The Boko Haram terrorist group in Nigeria exploits women in extreme ways by kidnapping them and recruiting them to conduct suicide attacks. The group carried out 434 suicide operations between April 2011 and June 2017. Of the 338 bodies that were identified of the attackers, at least 244 were those of women, which means that at least 56 per cent of Boko Haram’s suicide operations are conducted by women. This percentage makes the group the first in history to depend primarily on women in its suicide operations.

The group adopted this strategy fewer than two months after 276 female students were kidnapped from the town of Chibok in Nigeria on 14-15 April 2014. In June of the same year, the first suicide attack by a woman took place. Countless other women were kidnapped by the group afterwards. Between 2014 and 2015, more than 2,000 girls and women were kidnapped, and in 2018 110 female students were kidnapped from a school in Dapchi in northeast Nigeria.

All these girls and women were either recruited against their will or turned into combatants and suicide attackers or sex slaves or servants after Boko Haram realised the importance of using women as assets, whether victims or attackers.
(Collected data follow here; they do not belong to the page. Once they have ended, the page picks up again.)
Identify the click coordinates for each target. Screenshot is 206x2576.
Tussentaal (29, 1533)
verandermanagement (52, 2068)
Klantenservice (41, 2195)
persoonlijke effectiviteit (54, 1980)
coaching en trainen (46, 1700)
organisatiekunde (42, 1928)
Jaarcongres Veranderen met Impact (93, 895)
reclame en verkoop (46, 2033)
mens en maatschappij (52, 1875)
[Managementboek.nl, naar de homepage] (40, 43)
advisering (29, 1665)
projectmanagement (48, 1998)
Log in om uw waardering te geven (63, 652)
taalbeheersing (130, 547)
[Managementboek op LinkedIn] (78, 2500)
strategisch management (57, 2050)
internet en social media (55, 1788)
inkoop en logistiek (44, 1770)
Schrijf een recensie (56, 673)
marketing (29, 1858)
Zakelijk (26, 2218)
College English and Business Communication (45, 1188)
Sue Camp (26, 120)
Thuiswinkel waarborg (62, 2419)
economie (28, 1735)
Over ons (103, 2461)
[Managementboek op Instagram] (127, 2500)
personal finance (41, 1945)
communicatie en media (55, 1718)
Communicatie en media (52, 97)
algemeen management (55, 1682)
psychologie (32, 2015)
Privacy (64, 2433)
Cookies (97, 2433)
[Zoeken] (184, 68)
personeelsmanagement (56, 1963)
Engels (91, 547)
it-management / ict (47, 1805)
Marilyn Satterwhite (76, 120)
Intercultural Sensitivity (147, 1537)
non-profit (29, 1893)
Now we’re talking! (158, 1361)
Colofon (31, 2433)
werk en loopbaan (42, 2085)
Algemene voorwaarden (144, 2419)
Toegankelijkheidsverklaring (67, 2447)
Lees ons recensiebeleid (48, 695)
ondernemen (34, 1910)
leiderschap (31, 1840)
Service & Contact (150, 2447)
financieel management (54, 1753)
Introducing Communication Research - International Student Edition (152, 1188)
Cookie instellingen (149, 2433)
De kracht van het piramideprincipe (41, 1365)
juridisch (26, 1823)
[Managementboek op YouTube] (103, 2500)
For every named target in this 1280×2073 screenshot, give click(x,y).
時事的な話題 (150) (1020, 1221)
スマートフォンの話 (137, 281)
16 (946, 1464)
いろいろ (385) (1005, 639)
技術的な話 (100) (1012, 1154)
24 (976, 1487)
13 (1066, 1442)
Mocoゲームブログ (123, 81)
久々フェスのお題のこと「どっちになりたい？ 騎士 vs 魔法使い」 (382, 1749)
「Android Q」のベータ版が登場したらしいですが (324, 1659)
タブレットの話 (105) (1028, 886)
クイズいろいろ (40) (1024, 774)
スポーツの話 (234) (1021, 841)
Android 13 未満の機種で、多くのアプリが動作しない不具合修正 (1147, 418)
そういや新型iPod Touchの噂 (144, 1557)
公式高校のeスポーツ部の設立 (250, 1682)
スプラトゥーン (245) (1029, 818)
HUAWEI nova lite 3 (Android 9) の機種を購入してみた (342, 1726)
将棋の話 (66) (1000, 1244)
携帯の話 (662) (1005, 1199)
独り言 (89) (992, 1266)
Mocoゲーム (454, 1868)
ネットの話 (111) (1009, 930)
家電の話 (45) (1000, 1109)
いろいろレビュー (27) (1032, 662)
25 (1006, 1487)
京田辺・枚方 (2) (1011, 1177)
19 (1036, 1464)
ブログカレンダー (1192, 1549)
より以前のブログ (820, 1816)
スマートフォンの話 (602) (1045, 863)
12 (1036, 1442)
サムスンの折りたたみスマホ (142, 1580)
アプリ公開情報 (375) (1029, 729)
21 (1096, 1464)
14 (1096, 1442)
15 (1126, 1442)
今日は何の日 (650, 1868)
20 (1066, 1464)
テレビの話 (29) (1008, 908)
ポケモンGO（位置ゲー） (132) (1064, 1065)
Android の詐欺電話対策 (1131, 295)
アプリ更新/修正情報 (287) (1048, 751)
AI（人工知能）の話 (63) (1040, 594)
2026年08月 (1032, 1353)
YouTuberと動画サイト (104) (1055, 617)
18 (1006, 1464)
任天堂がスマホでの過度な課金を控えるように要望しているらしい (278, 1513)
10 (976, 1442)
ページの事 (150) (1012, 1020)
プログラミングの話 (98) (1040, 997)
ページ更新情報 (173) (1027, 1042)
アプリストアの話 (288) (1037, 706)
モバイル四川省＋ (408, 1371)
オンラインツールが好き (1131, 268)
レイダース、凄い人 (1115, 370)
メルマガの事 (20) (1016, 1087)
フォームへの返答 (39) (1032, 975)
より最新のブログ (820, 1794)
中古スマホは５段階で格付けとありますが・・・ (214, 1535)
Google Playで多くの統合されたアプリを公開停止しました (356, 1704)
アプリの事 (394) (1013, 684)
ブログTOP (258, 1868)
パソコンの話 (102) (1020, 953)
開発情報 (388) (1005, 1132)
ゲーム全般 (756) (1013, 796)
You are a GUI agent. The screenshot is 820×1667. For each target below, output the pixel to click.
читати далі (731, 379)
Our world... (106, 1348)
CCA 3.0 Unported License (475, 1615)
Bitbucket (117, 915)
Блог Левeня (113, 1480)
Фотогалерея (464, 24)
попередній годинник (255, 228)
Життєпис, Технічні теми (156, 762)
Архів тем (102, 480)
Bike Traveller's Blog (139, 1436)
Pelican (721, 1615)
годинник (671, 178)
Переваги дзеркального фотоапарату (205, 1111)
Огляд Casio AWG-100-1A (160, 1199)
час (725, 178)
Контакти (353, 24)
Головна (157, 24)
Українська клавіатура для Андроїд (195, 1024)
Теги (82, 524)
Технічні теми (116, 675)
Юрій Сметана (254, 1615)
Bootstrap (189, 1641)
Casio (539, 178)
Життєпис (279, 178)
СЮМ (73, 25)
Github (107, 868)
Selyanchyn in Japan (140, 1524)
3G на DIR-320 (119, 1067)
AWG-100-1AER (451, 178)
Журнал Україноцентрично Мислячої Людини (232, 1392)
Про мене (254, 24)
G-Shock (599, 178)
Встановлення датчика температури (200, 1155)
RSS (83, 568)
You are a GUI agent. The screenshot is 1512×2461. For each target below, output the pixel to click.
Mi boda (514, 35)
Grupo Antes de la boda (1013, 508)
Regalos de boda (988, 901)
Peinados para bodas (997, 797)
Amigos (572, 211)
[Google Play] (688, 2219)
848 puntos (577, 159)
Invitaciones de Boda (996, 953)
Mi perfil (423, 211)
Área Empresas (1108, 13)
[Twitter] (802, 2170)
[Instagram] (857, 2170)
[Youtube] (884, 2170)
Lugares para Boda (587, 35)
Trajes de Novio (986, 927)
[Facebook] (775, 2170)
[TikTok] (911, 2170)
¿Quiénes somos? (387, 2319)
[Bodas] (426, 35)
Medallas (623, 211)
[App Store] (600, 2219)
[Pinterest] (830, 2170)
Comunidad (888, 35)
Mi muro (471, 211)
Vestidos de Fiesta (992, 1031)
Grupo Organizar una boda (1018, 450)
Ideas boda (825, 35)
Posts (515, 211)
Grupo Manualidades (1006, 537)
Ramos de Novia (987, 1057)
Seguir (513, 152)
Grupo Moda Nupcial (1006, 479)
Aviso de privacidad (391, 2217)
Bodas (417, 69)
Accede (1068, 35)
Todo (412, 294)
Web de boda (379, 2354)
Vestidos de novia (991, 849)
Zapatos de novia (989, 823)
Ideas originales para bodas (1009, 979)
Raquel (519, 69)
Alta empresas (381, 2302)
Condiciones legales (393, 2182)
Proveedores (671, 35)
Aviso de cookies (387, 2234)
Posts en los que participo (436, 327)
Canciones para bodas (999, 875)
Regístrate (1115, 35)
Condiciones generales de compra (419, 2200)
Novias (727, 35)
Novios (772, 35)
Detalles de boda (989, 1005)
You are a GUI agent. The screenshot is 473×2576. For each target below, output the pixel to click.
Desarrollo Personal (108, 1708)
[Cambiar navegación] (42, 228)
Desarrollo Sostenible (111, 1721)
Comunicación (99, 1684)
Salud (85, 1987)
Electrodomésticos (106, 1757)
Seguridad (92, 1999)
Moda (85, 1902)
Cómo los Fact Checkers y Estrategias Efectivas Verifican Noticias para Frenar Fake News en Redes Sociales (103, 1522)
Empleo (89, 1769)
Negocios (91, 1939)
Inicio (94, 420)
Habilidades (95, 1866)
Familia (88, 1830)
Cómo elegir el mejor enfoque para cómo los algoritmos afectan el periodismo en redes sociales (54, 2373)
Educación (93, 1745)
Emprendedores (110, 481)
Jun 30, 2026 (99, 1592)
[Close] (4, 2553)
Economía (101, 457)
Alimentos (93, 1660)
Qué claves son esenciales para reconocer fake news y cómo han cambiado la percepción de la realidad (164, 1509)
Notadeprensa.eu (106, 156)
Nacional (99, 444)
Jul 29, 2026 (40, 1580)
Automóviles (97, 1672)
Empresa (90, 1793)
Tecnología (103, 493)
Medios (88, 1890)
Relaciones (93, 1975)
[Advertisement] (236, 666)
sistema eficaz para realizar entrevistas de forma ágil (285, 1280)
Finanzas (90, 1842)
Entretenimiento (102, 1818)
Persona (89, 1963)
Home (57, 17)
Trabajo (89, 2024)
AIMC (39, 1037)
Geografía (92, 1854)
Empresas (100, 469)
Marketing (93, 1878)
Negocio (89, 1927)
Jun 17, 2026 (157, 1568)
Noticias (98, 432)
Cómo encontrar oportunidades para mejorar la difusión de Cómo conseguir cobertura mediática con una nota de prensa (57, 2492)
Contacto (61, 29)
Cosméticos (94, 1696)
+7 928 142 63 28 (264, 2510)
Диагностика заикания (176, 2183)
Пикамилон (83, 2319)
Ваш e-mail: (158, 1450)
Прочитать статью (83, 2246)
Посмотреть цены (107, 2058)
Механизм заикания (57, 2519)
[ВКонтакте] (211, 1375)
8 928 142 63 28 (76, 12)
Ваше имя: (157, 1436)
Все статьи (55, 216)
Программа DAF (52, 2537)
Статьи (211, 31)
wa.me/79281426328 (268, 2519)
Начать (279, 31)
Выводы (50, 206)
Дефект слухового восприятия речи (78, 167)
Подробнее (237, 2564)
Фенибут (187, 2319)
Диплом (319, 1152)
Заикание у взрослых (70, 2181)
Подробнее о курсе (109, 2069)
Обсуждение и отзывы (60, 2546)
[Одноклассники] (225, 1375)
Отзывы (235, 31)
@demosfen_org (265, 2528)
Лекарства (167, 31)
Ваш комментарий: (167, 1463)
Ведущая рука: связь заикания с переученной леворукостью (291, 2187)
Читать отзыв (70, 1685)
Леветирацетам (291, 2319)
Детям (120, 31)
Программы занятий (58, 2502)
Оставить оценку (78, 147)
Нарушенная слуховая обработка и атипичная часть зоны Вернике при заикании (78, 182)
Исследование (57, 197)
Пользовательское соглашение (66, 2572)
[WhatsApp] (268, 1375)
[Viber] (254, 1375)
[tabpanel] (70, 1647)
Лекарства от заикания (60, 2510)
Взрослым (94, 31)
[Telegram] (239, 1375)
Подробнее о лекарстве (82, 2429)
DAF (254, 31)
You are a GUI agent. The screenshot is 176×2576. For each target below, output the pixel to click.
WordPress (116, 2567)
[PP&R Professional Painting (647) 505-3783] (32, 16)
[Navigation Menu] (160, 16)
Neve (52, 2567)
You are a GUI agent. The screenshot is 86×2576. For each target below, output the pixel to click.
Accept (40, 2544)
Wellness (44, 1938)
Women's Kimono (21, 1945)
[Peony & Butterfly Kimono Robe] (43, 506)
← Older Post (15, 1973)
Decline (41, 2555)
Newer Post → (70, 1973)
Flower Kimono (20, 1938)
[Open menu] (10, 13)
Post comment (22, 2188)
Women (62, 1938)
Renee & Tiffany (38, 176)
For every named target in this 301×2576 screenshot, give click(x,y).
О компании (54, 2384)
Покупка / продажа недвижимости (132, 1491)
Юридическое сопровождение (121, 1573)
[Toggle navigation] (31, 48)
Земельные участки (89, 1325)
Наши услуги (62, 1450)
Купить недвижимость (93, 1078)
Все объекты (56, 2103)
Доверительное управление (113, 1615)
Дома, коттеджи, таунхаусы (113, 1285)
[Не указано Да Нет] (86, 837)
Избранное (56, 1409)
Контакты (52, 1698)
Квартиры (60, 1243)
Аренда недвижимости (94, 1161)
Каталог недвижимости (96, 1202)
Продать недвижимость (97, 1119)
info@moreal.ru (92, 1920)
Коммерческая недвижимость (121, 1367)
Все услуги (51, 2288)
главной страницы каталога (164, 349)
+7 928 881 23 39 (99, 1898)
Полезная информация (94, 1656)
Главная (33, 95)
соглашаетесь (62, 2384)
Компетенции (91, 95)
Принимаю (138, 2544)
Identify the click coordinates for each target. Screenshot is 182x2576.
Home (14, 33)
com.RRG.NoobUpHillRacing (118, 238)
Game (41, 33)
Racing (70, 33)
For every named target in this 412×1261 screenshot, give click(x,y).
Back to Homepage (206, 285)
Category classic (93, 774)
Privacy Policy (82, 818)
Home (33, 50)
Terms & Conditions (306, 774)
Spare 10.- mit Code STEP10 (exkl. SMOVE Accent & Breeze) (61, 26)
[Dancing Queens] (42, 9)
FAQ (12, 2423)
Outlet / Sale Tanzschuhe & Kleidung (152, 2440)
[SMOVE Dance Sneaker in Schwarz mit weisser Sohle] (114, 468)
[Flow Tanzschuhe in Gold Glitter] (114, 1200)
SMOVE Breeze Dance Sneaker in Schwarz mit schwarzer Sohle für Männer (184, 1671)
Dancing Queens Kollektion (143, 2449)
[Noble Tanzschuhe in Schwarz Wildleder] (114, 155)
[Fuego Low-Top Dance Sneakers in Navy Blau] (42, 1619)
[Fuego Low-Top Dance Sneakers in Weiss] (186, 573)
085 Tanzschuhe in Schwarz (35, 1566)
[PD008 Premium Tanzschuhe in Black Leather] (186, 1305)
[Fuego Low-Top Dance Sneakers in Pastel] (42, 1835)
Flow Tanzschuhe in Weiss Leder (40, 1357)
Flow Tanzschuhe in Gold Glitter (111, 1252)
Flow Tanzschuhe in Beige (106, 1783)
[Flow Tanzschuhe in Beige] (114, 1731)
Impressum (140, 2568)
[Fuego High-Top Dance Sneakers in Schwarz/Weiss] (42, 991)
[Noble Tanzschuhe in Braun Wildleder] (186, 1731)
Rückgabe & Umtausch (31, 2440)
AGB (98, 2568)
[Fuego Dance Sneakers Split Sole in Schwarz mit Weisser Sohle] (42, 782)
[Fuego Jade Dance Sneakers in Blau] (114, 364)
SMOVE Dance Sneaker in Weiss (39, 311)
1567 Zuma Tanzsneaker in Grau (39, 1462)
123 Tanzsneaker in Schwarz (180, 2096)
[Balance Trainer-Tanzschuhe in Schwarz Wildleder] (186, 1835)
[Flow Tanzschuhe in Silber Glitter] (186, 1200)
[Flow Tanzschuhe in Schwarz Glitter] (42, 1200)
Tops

It used such women as propaganda tools to draw world attention and as bargaining chips to exchange for prisoners with the Nigerian government. The women became a shocking weapon that was difficult to detect and was used to spread terror among the Nigerian people.

The role of women in Boko Haram has not been limited to slavery or suicide attacks. They also go about their traditional roles, such as marriage and having children, in addition to assuming leadership positions within the ranks of the organisation. The group has turned some women into criminals in order to buy their loyalty.

Like with other extremist and terrorist groups, enrolling women into the ranks of Boko Haram serves three main purposes: increasing its members and bridging the gap should a shortage of male fighters occur; guaranteeing the continuity of the group by providing wives for fighters and mothers for the following generations of child fighters; and providing an alluring weapon to encourage more men to join the group. 

The terrorist group the Lord’s Resistance Army is one of the most violent in Africa, and it has engaged in activities ranging from street battles to kidnappings and sexual violence. Women constitute some 30 per cent of its fighters. Most of these women were either threatened with murder if they chose not to join the organisation, or they were forced to serve the militiamen and have their children who would later be trained as fighters. Some other women in the group have been trained to engage in combat, smuggle weapons or run logistical operations.

Sadly, the statistics show that the role of women in terrorist groups in Africa is on the rise. The reasons that drive women to join terrorist groups willingly, rather than being forced to do so as in the examples above, range from their desire for empowerment to revenge as a result of social deprivation or their hope to change difficult living conditions. 

For the terrorist groups, women have become an important strategic target and a main component in their structures and a significant asset. They have become a propaganda tool for the creed of violence and hatred that the terrorist organisations want to impose on the rest of the world.